Keeping up with the Laundry

I’m not one who is comfortable with airing dirty laundry in public and will be the first to acknowledge that the UK 999 Ambulance system probably has a whole load of dirty washing in their laundry hamper. A basket load of catching up on. Eight minute targets, winter pressures and staffing levels over Christmas are probably a few of the dirties. Like most, I’m aware of this festering pile that keeps being pushed to the bottom of the laundry hamper, comfortable with the notion that . . “they will get around to it”. But what happens when you see the dirty washing on the front page of the media press? What happens when everyone knows you have run out of clean underwear?

The UK is running out of Paramedics! That’s the general gist of the headline “The 999 meltdown” appearing in Augusts, The Spectator. Mary Wakefield writes a short piece on how the London Ambulance service has lost larger numbers of frontline staff lately. I’m not going  through that dirty washing pile, but would rather highlight something we all know about doing the laundry. Paramedics are like socks, if you look after them, they last a very long time. Having a good supply is important in getting through the weeks, so some investment is needed in turning the numbers around. How do you do that?  by continuous quality education!

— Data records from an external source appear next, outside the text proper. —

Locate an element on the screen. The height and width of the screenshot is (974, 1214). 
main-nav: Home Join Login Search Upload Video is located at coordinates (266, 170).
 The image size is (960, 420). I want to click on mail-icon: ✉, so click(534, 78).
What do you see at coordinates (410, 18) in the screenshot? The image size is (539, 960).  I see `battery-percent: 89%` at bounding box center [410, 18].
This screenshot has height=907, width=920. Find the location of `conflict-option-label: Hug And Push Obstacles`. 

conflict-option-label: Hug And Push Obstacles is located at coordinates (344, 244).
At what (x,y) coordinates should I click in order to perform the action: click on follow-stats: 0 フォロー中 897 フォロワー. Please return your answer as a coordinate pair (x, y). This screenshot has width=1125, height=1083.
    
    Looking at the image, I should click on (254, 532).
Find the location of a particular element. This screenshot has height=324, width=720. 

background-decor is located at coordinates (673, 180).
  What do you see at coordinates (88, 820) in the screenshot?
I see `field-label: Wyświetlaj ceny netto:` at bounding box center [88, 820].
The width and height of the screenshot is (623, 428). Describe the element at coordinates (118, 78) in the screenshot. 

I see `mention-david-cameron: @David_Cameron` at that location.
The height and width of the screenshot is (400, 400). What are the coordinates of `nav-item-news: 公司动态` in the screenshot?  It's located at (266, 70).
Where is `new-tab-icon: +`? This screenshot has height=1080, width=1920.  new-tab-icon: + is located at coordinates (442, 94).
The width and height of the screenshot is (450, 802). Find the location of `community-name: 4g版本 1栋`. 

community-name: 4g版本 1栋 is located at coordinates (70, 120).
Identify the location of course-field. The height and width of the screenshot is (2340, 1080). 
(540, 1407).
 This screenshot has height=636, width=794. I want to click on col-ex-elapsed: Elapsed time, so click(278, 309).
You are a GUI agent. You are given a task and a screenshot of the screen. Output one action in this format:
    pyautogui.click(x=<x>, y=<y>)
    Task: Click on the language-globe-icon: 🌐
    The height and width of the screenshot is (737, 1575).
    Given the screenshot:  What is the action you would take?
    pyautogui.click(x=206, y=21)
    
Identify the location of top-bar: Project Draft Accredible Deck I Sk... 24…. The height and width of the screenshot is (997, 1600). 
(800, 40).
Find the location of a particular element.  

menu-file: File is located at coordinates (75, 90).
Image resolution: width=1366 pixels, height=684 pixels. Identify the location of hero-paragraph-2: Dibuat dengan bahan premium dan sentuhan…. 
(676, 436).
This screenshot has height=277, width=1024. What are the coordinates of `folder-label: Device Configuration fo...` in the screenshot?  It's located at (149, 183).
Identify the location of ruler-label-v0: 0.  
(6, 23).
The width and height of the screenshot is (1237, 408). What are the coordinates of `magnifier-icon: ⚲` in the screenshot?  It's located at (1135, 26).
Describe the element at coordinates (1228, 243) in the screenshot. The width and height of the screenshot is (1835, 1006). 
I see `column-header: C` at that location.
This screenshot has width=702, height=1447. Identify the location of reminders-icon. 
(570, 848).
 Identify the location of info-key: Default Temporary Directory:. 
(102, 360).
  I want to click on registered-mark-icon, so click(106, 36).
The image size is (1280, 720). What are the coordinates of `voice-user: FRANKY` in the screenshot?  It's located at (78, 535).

Being in education I will attest to the recent surge in the numbers of Paramedic graduates currently passing through the educational systems. The commissioning ambulance trusts have realised they will be running low on recruitment in the coming years  with ambulance demand goes through the roof. Treading the fine line between quality and quantity is a balancing act most educators face with commissioning bodies. All educators I know have happily given up quantity to preserve quality in our current paramedic practice. But if we are turning out quality paramedics through our educational system, I would want to know they are being looked after. Not only their welfare but their professional development, investing in the future with continual professional education and career advancement. Paramedics should not be a commodity. Not an old pair of worn out socks to be thrown away when they develop a hole. Darn it! Look after them.